## Instruções da tarefa
Transcreva tudo, desde a linha que contém "Bookmark this page" até a linha que contém "[x=18, y=404]", ambas incluídas, sem nenhuma alteração.

## Itens listados
○ ○ ○ ○
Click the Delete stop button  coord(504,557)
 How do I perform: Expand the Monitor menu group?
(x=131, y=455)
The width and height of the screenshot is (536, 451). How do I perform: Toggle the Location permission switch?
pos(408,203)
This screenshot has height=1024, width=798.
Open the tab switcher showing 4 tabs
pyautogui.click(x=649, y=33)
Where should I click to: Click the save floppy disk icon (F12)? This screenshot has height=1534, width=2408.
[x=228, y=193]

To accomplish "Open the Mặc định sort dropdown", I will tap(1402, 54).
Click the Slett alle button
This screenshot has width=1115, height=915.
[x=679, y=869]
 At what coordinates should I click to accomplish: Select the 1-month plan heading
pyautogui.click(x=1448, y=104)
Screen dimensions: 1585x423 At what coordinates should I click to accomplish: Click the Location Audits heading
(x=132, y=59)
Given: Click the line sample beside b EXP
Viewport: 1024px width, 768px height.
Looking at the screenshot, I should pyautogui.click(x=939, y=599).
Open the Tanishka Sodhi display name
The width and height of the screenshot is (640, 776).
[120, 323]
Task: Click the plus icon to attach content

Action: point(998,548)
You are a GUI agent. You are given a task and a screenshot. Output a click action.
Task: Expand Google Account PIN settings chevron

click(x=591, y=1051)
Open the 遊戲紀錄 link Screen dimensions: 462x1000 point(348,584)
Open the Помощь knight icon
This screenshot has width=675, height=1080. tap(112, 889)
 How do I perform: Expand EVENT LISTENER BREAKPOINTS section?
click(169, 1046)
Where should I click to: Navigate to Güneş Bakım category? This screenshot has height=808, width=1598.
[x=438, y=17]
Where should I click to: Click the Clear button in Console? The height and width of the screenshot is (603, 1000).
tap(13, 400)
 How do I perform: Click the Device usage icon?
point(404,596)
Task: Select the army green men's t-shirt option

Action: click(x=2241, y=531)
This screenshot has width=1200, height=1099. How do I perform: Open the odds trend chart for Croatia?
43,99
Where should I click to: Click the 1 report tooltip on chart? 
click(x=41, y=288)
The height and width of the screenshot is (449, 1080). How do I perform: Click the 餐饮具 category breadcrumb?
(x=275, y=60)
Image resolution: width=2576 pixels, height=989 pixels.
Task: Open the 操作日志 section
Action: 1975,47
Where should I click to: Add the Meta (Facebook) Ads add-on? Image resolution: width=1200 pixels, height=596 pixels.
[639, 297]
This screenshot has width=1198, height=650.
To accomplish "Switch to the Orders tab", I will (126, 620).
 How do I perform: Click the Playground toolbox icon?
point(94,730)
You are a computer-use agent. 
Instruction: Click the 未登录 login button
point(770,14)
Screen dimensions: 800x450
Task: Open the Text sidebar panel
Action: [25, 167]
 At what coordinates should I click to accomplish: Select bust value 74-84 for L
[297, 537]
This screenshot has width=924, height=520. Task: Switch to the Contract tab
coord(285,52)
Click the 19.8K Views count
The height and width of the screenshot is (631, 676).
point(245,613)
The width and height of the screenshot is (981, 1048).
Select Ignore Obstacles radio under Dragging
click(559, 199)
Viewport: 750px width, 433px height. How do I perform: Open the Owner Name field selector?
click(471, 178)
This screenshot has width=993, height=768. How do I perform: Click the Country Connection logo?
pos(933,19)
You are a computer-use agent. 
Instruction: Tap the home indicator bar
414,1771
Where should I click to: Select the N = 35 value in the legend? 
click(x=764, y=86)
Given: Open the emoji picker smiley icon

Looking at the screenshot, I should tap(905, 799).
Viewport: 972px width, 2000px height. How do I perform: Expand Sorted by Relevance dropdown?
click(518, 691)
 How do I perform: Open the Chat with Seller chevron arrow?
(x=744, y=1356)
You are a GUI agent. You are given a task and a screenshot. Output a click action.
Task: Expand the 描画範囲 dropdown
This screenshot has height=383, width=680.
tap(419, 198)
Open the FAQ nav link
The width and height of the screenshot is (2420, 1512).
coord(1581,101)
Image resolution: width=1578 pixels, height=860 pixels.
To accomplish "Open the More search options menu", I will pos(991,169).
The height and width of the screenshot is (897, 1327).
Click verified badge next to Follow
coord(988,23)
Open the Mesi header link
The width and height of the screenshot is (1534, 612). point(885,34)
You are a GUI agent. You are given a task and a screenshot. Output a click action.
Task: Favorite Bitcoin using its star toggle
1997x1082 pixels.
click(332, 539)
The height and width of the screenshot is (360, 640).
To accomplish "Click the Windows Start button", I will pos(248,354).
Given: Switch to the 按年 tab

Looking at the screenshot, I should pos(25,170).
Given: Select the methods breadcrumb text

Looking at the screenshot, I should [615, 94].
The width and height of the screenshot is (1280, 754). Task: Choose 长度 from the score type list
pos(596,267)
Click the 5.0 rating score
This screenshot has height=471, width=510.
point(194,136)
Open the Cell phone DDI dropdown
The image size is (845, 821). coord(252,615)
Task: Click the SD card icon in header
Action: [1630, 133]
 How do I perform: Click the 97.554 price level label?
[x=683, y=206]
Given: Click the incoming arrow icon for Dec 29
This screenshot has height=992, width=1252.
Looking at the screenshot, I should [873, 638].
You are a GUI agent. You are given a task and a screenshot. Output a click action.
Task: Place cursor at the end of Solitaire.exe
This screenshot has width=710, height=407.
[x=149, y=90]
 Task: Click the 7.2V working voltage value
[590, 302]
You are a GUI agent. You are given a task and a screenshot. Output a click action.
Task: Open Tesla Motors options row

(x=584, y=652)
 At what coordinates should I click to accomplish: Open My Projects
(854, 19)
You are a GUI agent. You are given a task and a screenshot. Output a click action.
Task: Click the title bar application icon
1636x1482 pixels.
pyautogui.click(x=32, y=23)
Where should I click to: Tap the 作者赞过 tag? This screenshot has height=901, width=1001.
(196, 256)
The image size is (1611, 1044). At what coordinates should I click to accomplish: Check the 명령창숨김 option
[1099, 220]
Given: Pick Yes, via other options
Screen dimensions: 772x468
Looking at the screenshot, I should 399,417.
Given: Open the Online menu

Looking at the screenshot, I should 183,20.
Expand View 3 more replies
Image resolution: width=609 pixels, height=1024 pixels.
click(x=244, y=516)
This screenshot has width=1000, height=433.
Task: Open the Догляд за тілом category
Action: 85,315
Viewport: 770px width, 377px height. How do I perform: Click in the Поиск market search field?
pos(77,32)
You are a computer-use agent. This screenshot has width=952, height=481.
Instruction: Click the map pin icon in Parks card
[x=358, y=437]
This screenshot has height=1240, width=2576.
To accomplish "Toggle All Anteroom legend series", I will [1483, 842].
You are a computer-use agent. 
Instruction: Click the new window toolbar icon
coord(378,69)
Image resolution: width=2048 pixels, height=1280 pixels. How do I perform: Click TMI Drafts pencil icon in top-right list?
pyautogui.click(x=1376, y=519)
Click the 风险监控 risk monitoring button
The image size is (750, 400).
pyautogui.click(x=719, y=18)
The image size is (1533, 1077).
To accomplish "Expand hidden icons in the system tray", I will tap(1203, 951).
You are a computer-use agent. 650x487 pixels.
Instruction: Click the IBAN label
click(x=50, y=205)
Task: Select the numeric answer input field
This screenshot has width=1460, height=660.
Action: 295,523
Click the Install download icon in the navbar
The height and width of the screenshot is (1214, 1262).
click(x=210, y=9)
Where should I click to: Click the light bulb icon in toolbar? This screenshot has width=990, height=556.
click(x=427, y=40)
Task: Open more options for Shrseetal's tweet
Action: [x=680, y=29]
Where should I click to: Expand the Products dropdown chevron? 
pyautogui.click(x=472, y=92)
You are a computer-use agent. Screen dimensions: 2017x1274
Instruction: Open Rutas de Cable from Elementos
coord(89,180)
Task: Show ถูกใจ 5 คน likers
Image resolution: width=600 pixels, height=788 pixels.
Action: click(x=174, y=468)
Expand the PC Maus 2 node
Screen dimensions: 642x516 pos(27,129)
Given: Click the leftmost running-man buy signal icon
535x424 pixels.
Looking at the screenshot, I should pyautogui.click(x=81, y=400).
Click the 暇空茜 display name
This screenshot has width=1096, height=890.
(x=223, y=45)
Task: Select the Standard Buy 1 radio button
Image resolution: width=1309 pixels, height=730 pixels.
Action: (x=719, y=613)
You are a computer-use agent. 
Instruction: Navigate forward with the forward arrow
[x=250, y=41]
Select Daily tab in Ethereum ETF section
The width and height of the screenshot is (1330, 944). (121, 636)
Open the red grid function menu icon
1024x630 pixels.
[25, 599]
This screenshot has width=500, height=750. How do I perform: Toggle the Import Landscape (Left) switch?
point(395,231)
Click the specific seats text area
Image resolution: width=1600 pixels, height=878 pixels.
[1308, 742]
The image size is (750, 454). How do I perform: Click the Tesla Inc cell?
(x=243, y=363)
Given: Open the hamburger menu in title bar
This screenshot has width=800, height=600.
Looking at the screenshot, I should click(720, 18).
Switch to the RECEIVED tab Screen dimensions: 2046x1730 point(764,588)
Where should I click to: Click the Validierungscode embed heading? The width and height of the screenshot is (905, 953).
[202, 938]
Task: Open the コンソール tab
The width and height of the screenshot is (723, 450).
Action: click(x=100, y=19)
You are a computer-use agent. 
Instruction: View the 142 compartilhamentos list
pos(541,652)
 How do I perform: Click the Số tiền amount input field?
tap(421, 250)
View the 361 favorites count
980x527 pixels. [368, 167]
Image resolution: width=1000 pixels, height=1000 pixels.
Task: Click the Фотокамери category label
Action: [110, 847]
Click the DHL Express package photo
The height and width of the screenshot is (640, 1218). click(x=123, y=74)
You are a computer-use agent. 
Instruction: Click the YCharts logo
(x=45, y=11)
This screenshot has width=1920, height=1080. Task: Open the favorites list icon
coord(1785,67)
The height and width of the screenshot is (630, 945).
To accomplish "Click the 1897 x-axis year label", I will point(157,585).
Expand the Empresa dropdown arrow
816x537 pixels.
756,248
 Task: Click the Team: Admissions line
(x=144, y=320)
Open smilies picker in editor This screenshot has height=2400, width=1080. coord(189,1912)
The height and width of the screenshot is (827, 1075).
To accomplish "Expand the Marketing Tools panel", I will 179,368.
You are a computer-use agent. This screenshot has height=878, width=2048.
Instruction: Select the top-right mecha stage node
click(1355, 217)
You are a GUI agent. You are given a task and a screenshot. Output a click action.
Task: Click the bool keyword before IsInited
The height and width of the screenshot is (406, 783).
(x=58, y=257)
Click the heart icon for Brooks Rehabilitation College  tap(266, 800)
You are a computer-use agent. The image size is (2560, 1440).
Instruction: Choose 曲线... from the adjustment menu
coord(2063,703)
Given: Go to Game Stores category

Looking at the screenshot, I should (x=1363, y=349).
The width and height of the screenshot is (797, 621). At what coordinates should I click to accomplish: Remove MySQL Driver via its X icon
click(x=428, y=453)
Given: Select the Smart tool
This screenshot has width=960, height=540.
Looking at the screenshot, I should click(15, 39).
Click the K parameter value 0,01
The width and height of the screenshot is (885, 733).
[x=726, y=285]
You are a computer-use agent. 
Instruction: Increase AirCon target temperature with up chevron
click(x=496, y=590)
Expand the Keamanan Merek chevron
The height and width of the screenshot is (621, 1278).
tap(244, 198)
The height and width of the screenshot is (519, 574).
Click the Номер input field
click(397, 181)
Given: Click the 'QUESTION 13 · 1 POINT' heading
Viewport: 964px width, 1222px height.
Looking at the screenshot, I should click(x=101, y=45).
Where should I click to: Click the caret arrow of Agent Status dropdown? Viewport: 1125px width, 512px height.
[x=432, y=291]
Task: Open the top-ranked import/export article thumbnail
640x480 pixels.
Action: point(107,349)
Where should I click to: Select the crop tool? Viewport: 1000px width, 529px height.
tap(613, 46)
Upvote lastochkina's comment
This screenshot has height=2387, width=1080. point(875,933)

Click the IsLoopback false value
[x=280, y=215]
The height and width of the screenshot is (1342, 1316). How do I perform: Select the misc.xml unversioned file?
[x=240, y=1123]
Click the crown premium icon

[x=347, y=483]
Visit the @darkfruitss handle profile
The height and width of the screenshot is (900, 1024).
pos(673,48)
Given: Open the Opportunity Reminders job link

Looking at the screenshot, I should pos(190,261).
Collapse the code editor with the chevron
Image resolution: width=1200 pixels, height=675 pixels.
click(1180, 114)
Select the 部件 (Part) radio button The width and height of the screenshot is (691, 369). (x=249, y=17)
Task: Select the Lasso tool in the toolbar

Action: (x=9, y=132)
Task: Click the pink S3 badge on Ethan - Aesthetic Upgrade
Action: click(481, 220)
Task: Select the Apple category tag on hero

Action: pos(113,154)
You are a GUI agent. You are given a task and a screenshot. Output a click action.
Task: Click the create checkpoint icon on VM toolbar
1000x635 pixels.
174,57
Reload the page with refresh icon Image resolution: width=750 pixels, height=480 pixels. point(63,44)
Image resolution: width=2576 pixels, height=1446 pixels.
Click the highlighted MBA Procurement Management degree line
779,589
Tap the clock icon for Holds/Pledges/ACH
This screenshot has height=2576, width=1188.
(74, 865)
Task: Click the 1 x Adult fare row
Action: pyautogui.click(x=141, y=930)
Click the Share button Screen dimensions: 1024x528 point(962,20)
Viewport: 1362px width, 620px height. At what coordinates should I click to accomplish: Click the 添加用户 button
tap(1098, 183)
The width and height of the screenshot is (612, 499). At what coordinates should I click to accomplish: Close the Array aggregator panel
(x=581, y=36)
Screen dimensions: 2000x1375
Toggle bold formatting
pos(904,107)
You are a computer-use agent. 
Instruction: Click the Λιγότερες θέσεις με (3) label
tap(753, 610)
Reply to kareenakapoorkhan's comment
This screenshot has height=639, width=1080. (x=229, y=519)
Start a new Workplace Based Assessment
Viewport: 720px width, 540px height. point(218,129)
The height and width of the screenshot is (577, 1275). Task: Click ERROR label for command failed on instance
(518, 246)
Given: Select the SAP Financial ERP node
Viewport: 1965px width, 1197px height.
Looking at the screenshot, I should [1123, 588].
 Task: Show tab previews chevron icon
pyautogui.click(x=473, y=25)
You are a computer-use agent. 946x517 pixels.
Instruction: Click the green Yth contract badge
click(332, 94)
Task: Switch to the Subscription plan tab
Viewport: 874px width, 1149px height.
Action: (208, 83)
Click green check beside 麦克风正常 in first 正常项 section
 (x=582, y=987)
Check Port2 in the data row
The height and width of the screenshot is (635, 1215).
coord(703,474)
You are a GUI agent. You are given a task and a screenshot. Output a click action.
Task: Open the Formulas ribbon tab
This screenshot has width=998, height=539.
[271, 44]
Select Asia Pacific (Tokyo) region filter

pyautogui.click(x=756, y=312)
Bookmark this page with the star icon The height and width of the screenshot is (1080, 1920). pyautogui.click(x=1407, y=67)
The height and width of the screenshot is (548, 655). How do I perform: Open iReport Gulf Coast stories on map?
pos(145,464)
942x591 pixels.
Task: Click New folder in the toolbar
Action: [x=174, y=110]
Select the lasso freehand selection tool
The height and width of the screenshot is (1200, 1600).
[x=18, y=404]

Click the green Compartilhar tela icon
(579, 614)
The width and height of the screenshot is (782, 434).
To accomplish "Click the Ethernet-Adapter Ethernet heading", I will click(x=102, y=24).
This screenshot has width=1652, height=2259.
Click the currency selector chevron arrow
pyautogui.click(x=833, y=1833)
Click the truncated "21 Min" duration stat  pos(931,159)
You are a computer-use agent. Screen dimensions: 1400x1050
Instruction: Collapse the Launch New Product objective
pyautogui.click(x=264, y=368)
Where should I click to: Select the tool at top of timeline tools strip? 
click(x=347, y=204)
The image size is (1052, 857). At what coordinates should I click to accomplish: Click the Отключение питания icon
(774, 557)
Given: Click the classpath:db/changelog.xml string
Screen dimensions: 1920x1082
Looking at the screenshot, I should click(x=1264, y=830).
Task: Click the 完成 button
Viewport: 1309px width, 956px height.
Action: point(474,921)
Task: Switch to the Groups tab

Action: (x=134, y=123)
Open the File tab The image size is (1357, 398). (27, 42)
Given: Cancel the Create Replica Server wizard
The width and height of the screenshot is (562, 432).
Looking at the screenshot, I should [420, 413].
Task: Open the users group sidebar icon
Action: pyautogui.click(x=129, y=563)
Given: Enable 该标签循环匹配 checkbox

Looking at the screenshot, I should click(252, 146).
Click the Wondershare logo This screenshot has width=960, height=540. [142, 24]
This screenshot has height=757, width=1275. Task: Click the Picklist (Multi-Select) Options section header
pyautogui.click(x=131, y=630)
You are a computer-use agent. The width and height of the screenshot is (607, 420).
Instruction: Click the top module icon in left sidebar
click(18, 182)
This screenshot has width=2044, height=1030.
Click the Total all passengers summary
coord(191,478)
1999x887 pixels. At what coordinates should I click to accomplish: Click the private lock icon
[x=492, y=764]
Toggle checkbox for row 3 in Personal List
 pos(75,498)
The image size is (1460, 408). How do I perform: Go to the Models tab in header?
○ ○ ○ ○
## Tarefa concluída
Bookmark this page with the star icon The height and width of the screenshot is (1080, 1920). pyautogui.click(x=1407, y=67)
The height and width of the screenshot is (548, 655). How do I perform: Open iReport Gulf Coast stories on map?
pos(145,464)
942x591 pixels.
Task: Click New folder in the toolbar
Action: [x=174, y=110]
Select the lasso freehand selection tool
The height and width of the screenshot is (1200, 1600).
[x=18, y=404]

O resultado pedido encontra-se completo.